Ещё не запретили КВН. Развивались спортивные туризм с альпинизмом, под крыльями которых вила себе гнёздышко туристская песня. Иногда туристы пели Галича, по поводу которого власти ещё не решили, можно его или нельзя.
Магазины, которые назывались «Гастроном», или «Булочная-кондитерская», или «Промтовары», начинали обретать имена собственные. Когда на моей родной 3-й Дачной появился продуктовый универсам с огромными «американскими» витринами во весь этаж, ошалевший от призрака цивилизации народ нарёк его «Аквариумом». В процессе переименования торговых точек власти официально оставили за ним народное название. Это было неслыханное проявление свободы и демократии!
В то же время дорожали молоко и масло, а про мясо ничего никто сказать не мог: его просто не было.

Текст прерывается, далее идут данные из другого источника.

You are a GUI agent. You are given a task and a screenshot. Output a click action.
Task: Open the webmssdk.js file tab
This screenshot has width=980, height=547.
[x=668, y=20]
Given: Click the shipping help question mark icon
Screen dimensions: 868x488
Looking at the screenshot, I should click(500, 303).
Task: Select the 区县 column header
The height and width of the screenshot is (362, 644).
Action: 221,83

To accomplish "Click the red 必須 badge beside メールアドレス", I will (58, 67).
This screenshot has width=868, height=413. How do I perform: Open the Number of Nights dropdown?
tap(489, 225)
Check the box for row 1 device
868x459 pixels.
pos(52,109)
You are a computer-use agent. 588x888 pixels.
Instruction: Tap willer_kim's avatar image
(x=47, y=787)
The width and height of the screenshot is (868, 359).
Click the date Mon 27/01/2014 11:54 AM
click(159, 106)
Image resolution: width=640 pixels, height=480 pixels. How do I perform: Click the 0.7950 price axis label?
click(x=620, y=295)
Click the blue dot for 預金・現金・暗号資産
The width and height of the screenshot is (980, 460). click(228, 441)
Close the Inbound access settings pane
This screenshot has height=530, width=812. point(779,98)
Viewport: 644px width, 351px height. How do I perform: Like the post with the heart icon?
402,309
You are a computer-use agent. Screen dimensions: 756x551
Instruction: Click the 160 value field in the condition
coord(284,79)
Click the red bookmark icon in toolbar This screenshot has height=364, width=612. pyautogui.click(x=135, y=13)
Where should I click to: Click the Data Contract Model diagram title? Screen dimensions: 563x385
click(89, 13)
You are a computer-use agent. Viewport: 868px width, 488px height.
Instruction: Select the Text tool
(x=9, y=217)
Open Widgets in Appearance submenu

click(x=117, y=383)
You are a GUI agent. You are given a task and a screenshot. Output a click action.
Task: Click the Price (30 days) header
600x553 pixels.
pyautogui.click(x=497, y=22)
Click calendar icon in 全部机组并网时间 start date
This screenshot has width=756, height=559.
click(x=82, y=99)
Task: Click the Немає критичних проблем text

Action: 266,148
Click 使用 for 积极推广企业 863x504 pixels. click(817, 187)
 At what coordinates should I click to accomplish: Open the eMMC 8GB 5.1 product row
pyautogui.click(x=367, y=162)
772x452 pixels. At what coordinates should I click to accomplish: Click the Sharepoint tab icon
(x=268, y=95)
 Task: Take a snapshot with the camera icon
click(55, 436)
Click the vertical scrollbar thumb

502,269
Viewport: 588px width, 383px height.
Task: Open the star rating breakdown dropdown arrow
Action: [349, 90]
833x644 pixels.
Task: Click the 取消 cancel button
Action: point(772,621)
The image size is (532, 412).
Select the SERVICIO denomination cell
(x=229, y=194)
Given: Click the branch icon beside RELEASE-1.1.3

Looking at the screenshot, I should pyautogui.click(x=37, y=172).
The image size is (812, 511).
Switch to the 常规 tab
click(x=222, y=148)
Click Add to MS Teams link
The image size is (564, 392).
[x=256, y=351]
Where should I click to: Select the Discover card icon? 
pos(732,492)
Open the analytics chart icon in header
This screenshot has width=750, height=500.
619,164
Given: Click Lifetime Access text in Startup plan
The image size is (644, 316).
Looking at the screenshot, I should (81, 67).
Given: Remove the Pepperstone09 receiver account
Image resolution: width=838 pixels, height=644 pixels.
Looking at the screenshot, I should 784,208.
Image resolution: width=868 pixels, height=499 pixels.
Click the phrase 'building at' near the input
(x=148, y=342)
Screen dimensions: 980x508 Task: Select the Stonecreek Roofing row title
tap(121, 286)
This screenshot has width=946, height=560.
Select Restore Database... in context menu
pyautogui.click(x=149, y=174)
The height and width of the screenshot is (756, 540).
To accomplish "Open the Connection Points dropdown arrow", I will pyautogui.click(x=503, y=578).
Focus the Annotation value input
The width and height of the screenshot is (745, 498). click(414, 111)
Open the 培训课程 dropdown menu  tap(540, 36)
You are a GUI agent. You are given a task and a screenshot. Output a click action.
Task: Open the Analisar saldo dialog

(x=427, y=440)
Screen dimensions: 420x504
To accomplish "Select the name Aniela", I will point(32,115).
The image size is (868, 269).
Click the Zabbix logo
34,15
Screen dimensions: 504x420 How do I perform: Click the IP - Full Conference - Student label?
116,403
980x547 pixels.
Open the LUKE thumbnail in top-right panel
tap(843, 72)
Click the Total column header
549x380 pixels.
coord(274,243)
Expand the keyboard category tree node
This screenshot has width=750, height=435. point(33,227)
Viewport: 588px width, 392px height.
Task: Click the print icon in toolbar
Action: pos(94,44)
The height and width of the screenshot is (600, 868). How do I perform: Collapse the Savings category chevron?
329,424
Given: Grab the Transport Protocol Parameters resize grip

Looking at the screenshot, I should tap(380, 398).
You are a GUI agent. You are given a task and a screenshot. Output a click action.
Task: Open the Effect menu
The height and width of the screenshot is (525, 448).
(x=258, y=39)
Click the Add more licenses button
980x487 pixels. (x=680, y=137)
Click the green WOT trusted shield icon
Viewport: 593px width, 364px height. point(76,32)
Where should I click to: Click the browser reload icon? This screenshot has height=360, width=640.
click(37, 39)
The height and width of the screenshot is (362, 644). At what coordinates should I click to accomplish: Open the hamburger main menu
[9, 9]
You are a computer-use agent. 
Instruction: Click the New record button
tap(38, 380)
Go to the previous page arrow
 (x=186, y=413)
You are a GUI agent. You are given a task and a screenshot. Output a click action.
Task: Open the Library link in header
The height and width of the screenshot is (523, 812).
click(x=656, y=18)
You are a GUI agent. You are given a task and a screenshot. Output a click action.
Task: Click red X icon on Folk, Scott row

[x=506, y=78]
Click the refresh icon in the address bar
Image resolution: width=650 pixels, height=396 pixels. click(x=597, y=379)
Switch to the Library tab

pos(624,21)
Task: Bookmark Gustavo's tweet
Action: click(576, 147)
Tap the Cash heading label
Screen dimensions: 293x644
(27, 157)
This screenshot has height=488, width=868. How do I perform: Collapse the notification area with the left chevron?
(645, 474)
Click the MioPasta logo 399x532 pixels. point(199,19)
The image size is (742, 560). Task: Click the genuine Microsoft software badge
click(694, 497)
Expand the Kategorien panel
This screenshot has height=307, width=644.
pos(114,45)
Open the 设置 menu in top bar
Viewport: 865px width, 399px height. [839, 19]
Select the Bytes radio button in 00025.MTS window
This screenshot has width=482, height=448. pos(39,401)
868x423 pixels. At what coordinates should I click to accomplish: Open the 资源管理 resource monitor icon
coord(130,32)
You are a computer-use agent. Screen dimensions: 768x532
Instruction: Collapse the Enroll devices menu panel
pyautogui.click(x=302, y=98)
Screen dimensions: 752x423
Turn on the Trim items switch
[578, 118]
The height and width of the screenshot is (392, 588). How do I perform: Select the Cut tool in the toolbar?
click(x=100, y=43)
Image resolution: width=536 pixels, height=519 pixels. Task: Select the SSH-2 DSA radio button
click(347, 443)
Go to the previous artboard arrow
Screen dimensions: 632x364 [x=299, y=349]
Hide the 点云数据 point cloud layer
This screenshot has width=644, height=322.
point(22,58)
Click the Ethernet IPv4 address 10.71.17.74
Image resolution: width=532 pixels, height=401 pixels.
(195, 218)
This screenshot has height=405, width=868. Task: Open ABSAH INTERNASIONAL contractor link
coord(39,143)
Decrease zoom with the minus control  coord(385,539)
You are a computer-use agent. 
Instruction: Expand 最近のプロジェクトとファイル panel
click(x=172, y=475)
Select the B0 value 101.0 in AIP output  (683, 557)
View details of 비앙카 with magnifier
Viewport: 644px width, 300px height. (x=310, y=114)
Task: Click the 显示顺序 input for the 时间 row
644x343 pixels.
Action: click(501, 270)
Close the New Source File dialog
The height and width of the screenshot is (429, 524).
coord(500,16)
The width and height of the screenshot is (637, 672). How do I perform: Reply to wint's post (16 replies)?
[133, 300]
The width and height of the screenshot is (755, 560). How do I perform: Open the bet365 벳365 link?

Яйца гнались за американской душой населения, но с голубиными размерами и лиловым штампом второго сорта на боку делать это было непросто.
Вдоволь было только чугуна, но в быту это почти не ощущалось.
И тут появился новый сорт хлеба — «Забайкальский». Старые мгновенно исчезли. Армянское радио на вопрос, что такое подмешивают в забайкальский хлеб, что придаёт ему странный привкус, отвечало:
— Пшеницу!
В конце учебного дня нашу смену построили на линейку. Школа тогда ещё обслуживала сразу два географических образования — наш 1-й Жилпосёлок городского (в основном, сталинского) типа и частный сектор — все пять Северных посёлков с их курями, свинями, собаками, притонами и помоями, текущими прямо по улице. Ходить там полагалось в сапогах либо босиком и, попав в рукотворный ручей, стремглав бежать к ближайшей водоразборной колонке на водные процедуры.
Директор Злобин взывал к юной поросли частного сектора:
— Хлеба в стране не хватает, а некоторые несознательные родители закупают буханки десятками и скармливают скотине!
Детям надлежало исправить ситуацию и впредь держать её в нетвёрдых своих руках. Скорее всего, директор просто отрабатывал «указивку» райкома партии. Вид его выражал отвращение к происходящему.
Подходя к дому со стороны «Булочной-кондитерской» и наблюдая привычную пятидесятиметровую очередь, уныло втягивающуюся в булочную часть, я обратил внимание на то, что в одном месте, у самого входа, очередь делает, казалось бы, ничем не спровоцированный изгиб. Я пробился внутрь и выяснилось, что ошибся.
Народная тропа огибала мужика, стоящего у стены дома на стремянке. У ног её деревянных лежала прислонённая к стене вывеска про кондитерское прошлое торговой точки. А на её место над дверями пролетарий приколачивал большие зелёные буквы нового названия, сохранившегося доныне:
«УРОЖАЙ».
* * *
Павел Павлович Пузиков, директор школы № 5 города Туапсе Краснодарского края, принял нас с Иркой на работу, когда у нас ещё не было прописки.
Пал Палыч совершил грубое административное правонарушение, которое я сейчас квалифицирую не иначе как смелый гражданский поступок.
В погранзоне нельзя было принимать людей на работу без прописки. Тем более евреев. Тем более на Кубани. Прописку же не давали без работы. Пузиков этот узелок рубанул. Хотя могли снять башку.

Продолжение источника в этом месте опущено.